Electronic Arts wasn't the only company scrambling to ensure mobile gamers were included. Square Enix announced the mobile iOS port of Final Fantasy VII as a companion to its upcoming remake, as well as Kingdom Hearts Unchained χ and the Final Fantasy Portal App, which will act as a guidebook and encyclopedia to the entire world of Final Fantasy. Later in the show, Lara Croft Go looked poised to continue the Go franchise from previous showrunner Hitman. Hitman Go was a slick, reimagined version of the long-running franchise in which you're provided a target to assassinate. It distilled the finer elements of the game into an easily-digestible mobile title. Lara Croft Go follows the same pattern, keeping familiar Tomb Raider mechanics yet altering it for on-the-go play.

Advertisement

Where mobile truly triumphed, however, was during publisher Bethesda's E3 showcase, a show that took place before most of the E3 festivities even began, when Fallout Shelter was simultaneously announced and given a release date for iPhone. Bethesda went one step further and offered Fallout Shelter, a free-to-play app that wouldn't feature compulsory microtransactions and would be playable online.

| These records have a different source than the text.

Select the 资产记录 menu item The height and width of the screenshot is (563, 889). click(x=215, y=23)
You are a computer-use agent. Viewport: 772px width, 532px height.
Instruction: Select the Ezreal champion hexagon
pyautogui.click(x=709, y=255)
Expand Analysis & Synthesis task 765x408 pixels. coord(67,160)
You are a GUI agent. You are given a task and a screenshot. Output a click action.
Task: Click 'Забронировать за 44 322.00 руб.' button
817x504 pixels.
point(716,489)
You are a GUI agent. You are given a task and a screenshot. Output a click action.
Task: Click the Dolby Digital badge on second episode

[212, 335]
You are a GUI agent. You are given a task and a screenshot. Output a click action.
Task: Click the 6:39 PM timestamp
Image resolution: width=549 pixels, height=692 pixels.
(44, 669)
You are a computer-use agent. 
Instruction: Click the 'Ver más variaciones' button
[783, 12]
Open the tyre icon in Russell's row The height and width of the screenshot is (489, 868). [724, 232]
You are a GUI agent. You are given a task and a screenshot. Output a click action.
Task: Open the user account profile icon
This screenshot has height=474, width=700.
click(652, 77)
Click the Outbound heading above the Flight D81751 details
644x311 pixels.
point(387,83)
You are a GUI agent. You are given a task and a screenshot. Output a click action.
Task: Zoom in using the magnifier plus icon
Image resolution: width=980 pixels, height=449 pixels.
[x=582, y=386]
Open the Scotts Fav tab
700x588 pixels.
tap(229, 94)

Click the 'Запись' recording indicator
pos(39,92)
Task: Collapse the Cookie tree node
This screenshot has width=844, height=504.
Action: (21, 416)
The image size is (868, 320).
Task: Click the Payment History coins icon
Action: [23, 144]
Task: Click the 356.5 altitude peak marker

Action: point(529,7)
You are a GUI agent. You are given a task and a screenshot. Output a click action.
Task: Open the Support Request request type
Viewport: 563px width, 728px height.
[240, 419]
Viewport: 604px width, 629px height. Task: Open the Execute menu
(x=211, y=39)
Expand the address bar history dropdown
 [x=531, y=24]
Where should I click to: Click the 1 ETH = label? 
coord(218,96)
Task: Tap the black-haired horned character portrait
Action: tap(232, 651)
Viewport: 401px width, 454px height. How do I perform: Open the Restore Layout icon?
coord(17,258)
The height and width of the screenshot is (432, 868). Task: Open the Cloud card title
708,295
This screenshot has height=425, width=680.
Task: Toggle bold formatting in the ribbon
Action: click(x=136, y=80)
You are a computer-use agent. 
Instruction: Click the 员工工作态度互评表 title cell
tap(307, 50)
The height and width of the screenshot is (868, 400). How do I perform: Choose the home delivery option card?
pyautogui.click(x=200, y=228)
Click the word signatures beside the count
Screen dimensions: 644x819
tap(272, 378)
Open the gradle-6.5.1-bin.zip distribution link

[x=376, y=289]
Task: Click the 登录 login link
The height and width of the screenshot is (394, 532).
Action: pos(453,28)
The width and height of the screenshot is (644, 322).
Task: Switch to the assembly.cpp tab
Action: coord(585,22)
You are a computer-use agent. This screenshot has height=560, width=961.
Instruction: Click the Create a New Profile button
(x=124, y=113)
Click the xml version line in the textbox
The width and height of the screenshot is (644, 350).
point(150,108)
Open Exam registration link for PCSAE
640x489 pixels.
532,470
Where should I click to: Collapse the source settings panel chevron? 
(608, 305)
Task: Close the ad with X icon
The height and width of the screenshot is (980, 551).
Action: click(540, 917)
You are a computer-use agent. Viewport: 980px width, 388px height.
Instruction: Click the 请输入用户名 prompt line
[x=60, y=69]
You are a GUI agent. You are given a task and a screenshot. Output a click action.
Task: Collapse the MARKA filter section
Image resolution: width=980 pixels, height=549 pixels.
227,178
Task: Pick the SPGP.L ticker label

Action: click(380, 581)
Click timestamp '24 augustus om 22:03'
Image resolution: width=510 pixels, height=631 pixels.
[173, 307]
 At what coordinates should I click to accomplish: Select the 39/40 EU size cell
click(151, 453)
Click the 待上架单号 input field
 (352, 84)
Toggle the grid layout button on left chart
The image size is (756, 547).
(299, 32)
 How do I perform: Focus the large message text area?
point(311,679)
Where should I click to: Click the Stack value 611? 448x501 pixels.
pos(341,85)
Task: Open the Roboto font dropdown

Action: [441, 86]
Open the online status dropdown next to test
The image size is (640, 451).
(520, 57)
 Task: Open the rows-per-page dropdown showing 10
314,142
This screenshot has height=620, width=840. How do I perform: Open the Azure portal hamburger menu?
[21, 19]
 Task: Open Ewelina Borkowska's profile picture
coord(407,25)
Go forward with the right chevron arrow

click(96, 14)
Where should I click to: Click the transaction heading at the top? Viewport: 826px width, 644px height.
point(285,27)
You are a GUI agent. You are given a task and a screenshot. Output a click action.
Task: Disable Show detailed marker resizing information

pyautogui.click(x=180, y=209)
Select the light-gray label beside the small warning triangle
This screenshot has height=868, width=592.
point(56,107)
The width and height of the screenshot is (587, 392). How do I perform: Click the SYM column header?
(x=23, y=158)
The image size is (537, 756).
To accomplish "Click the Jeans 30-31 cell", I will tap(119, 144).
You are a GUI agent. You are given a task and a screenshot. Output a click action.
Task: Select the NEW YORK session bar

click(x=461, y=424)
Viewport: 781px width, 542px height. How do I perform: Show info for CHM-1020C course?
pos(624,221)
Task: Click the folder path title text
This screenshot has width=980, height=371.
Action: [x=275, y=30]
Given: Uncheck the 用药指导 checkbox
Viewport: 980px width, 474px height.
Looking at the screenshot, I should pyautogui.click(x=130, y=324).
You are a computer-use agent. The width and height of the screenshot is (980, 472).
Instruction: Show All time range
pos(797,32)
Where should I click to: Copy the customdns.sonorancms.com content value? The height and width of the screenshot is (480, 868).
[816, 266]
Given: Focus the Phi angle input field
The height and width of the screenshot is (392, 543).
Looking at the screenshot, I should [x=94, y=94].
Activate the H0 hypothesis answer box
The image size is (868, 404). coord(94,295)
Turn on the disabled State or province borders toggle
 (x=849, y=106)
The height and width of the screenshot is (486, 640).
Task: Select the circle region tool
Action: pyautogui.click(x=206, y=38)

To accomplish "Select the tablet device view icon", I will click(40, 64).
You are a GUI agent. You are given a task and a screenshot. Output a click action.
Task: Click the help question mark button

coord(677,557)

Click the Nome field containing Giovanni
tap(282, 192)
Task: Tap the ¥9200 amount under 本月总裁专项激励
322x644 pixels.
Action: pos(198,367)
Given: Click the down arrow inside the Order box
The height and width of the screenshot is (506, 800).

Fallout Shelter proved itself to be everything a Fallout 4 companion app should be. The community-building game in the vein of Tiny Tower places you in the shoes of a newly-minted Overseer, or the individual in charge of all activities in the Vaults in the world of Fallout. You have to build all of the rooms and facilities that your tiny vault dwellers need, including living quarters, a diner area, and shelters for them to, well, couple. Fans flocked to the App Store and impatiently refreshed the "new games" section until it finally made its appearance, and it's been sweeping the competition. Not only are players finding they're spending hours in-game with their Vault dwellers, but the app rose to the top of the App Store in a matter of hours, dominating the "top games" list and bumping Candy Crush Saga from #1 after it held that position for nearly three years.

What the presence of these games and the subsequent response to them proves is that the appeal of mobile gaming is stronger than ever, and it's more than evident the larger companies that primarily cater to "hardcore" gamers are making sweeping efforts to understand and alter their strategies to include the millions of players out there who carry iPhones or Android devices and prefer their games bite-sized with a healthy dose of microtransactions.

It's becoming more and more obvious with each passing gaming conference, and it's nothing to be afraid of: We should welcome the mobile revolution with open arms, especially if it continues to yield us games like Fallout Shelter with near-instantaneous release windows. When larger, triple-A titles are receiving earlier announcements and release dates that often dissolve into thin air, this offers gamers something tangible to look forward to, and a real product to evaluate much sooner, ensuring that support is still there behind the title from announcement to launch.

Like it or not, these games are the future, and a model we should be keen to embrace with grins on our faces, as they grow and evolve beyond what we're familiar with.